Chardonnay might well be the single most important wine grape (white OR red) in the entire world, for no other commercial variety performs so well in so many different countries and climates. While the Cabernet Sauvignon grape is more widely planted, Chardonnay succeeds in a much wider climate range, from the chilly hillsides of New York and Champagne to the sun-roasted Hunter Valley of Australia. Chardonnay also far outperforms Cabernet Sauvignon (and just about every other common variety) in its sheer diversity of styles, ranging from ultra-dry and crisp Chablis to oaky and buttery-rich Californian bottlings… not to mention those Champagne and Chardonnay-based blanc de blancs sparkling wines.

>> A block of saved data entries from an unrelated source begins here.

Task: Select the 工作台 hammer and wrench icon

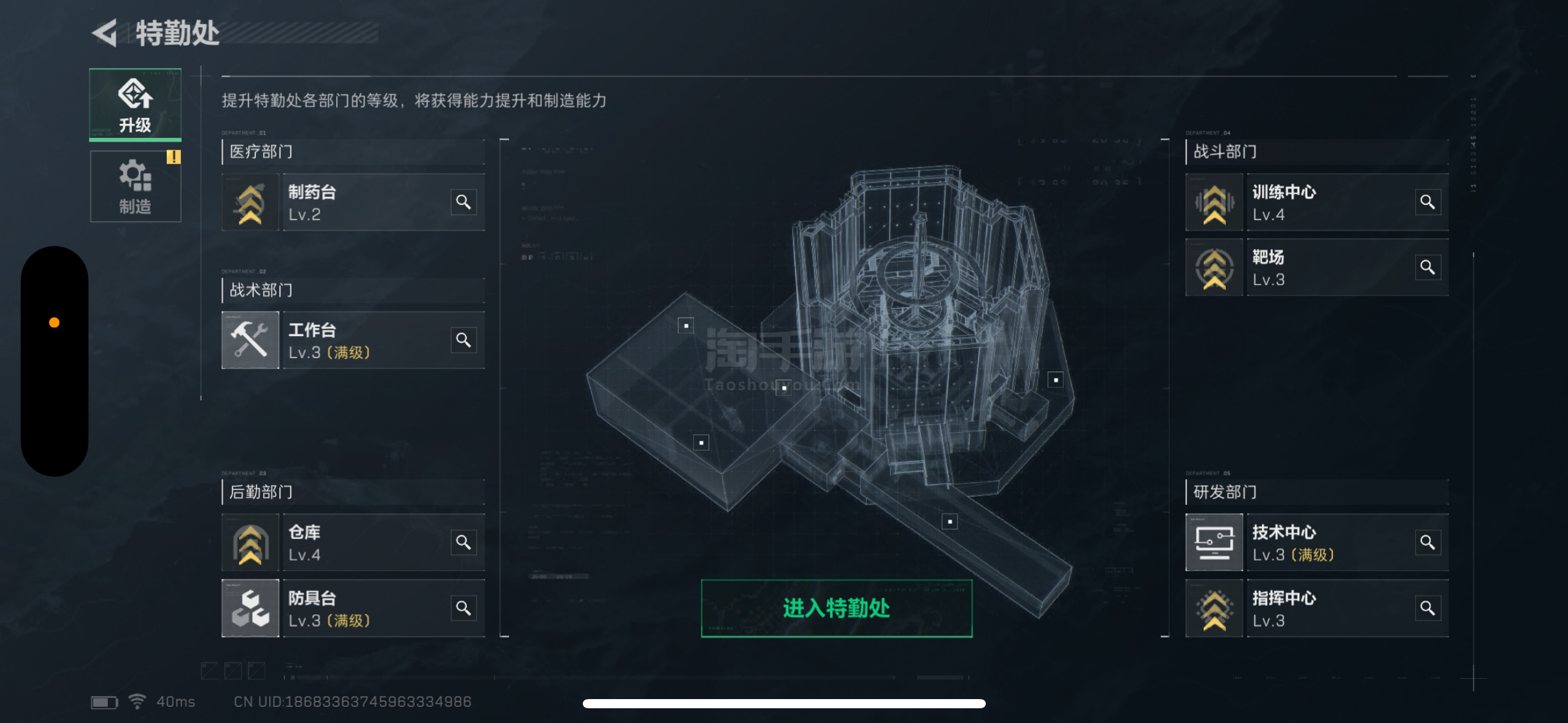Action: point(250,340)
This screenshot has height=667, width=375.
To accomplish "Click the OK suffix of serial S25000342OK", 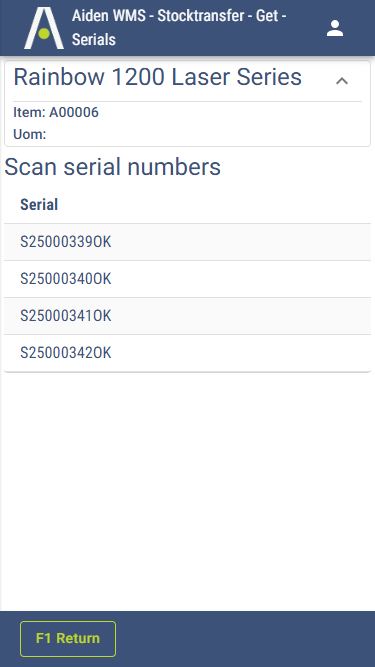I will point(102,353).
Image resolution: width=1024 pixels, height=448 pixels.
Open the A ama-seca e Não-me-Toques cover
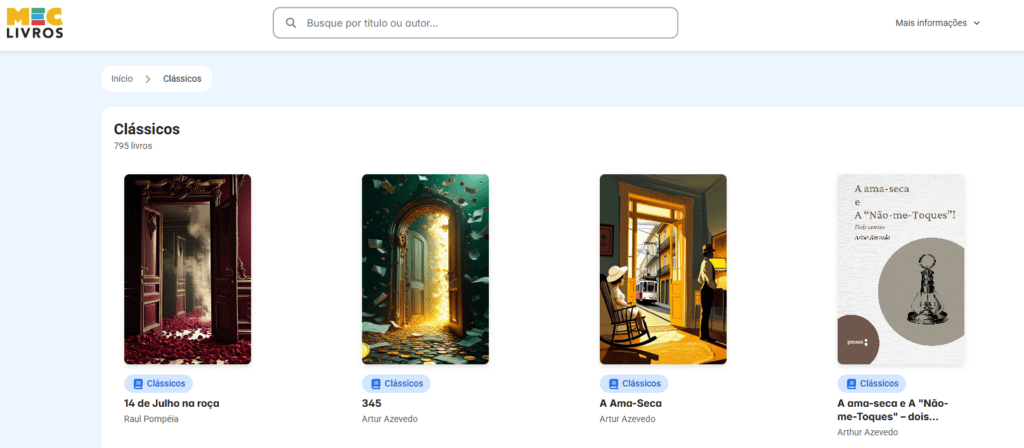[x=901, y=269]
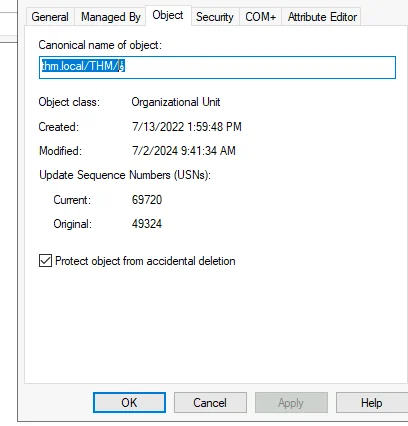Switch to the Attribute Editor tab
The image size is (408, 426).
click(322, 17)
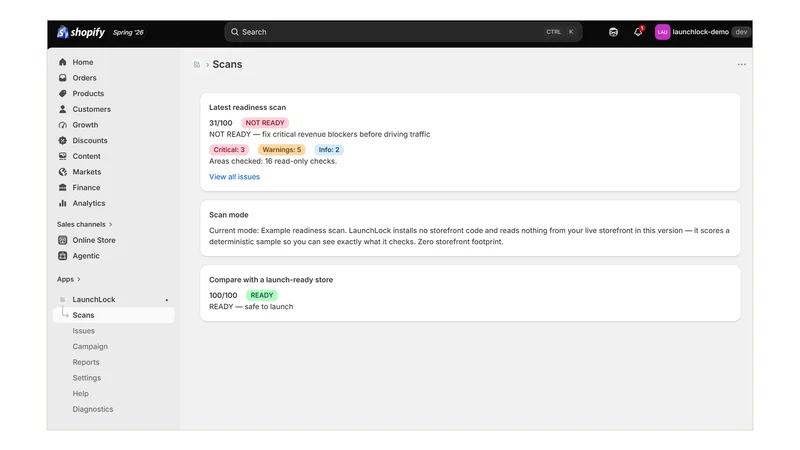The width and height of the screenshot is (800, 450).
Task: Click the Discounts badge icon
Action: pos(62,140)
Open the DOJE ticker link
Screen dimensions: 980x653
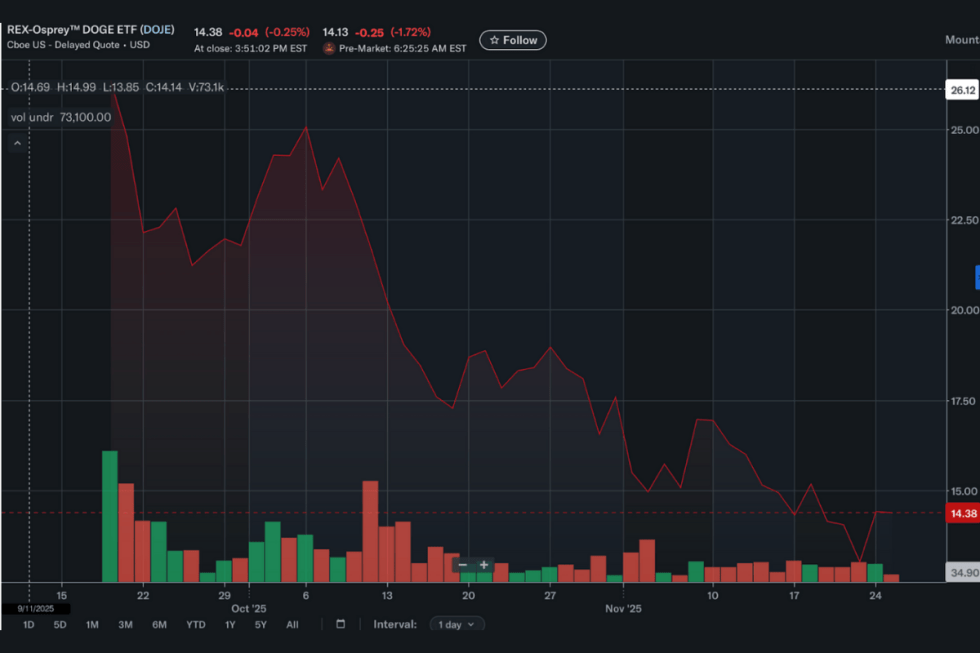point(156,29)
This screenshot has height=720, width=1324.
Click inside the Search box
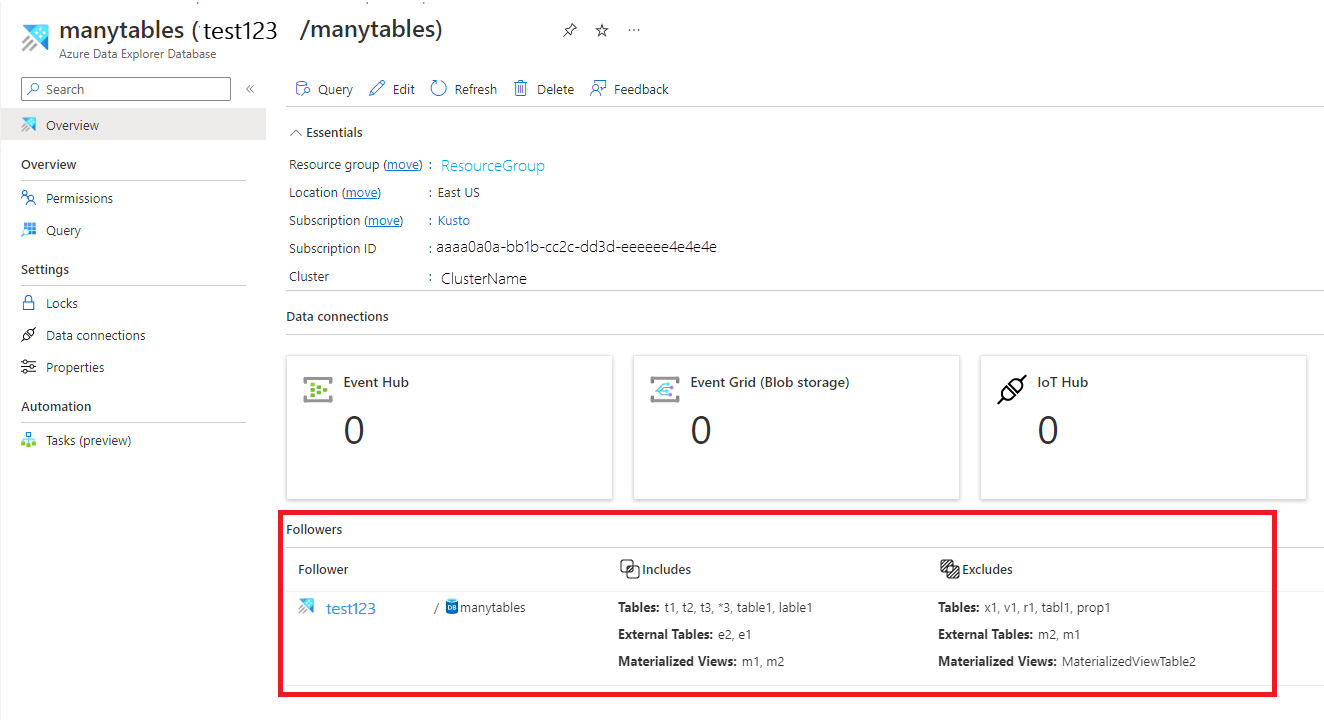pyautogui.click(x=125, y=89)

Chardonnay is the sole ingredient of the greatest bottlings from France’s Burgundy region– the very finest of which, with critical unanimity, comes from a 20-acre patch known as Le Montrachet. A single bottle from the 2018 vintage will set you back about nine Benjamins. The Le Montrachet vineyard straddles the towns of Puligny and Chassagne, allowing both of them to hyphenate their names to their most famous property, as per Burgundian custom, and so we see the label names “Puligny-Montrachet” and “Chassagne-Montrachet” on bottles selling for considerably less money than Le Montrachet itself. Such village wines can be excellent, but they mustn’t be mistaken for their coyly-appropriated namesake. Elsewhere in Burgundy the vineyard Corton-Charlemagne (130 acres) enjoys a reputation nearly as stellar as Le Montrachet’s, and a bottle of the 2018 can be yours for a $200… a comparative bargain, one might suppose. And yet interestingly, at least to me, it was a far humbler white Burgundy that seized the American public’s attention and perhaps cemented Chardonnay’s prime position among whites in the Great American Wine Boom that began in the early 1970’s.
In 1949, a young Vassar student sailed from New York to spend her junior year in post-war Paris studying French art and culture. She returned a full-fledged Francophile, in love with everything from the French language to their wines. And the tipple that had captured her youthful fancy was a perfectly nice but relatively inexpensive white Burgundy called Pouilly-Fuissé. In the decade after her return stateside, this young lady got married and then accompanied her husband to the White House as our First Lady Jackie Kennedy, and Pouilly-Fuissé suddenly became a lot more popular.
Fast forward to today– undoubtedly aided by Jackie’s love of Pouilly-Fuissé, Californian Chardonnay has become a huge category in the American wine market. From just 150 acres at the end of Prohibition, Chardonnay vines now cover nearly 100,000 acres of California real estate– 156 square miles. Like the Cabernet Sauvignon vines transplanted from Bordeaux, Chardonnay has thrived in the “more-is-more” Californian climate and accordingly has surpassed all other varietal white wines in market dominance… by so much that its success has fostered contrarian backlash– the ABC (“Anything But Chardonnay”) movement. Were grapevines actually sentient, I’m guessing Chardonnay would take that as a compliment.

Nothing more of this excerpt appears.